Data records:
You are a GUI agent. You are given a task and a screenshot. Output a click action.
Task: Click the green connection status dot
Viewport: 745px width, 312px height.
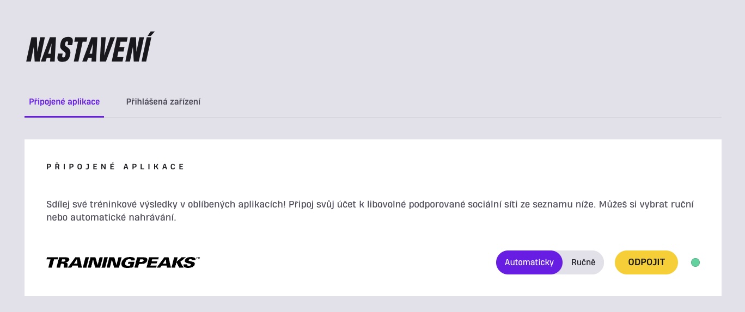(695, 262)
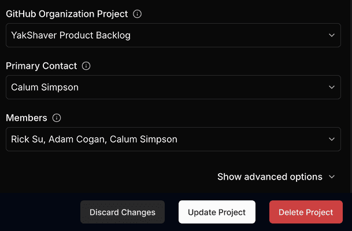Screen dimensions: 352x231
Task: Click the GitHub Organization Project label
Action: coord(66,14)
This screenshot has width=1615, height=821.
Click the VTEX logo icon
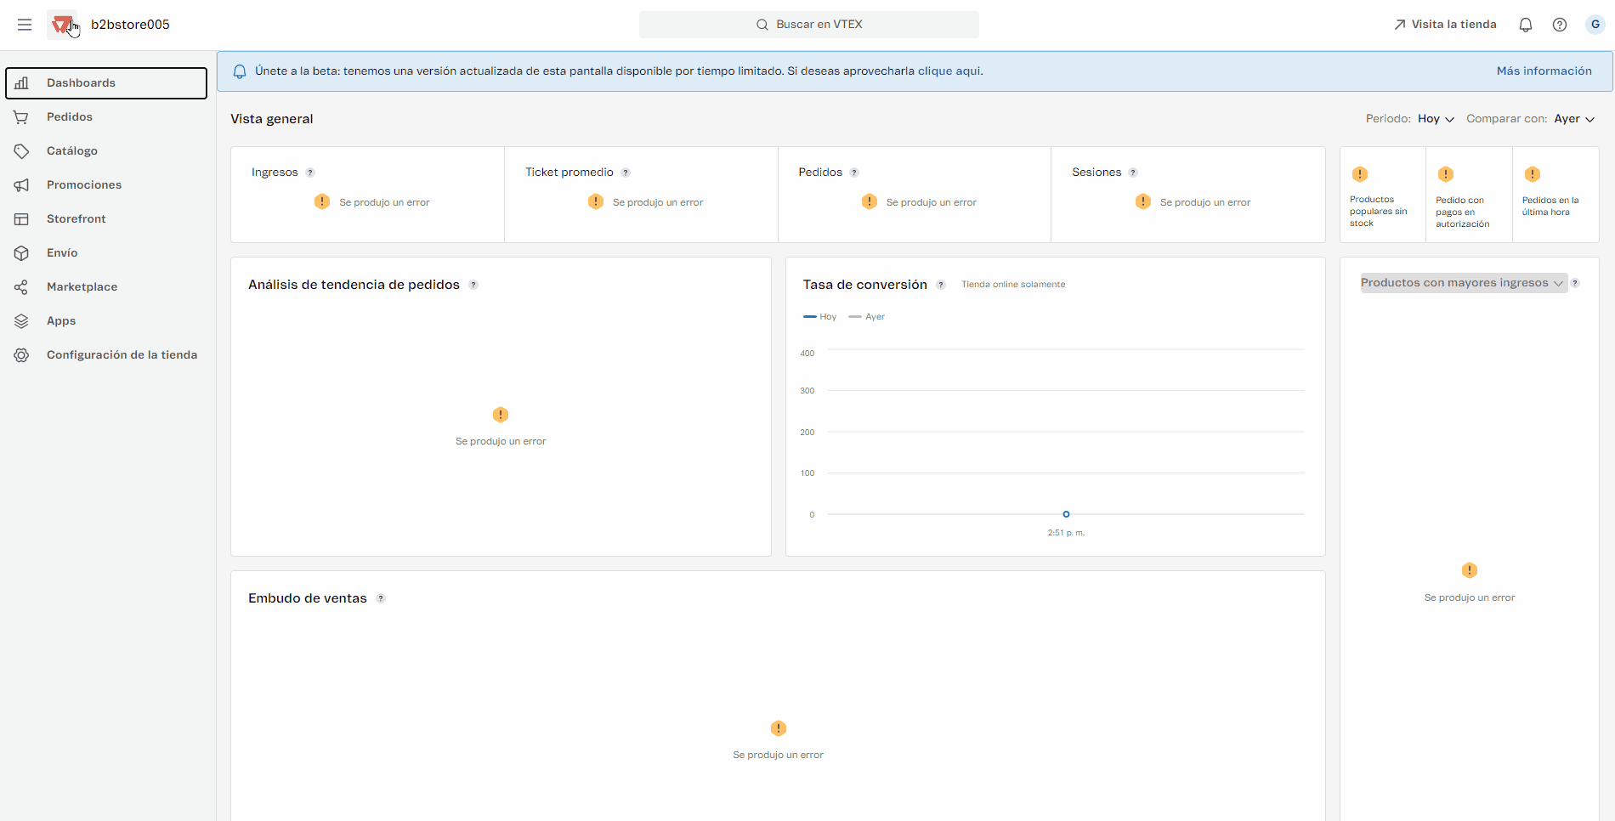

Directions for this task: Pictures are to be omitted; set down the rest of the entries exactly as given.

Answer space:
You are a GUI agent. You are given a task and a screenshot. Output a click action.
Task: Click the green connection status dot
Viewport: 745px width, 312px height.
(695, 262)
Screen dimensions: 352x231
Task: Click the GitHub Organization Project label
Action: coord(66,14)
This screenshot has width=1615, height=821.
Click the VTEX logo icon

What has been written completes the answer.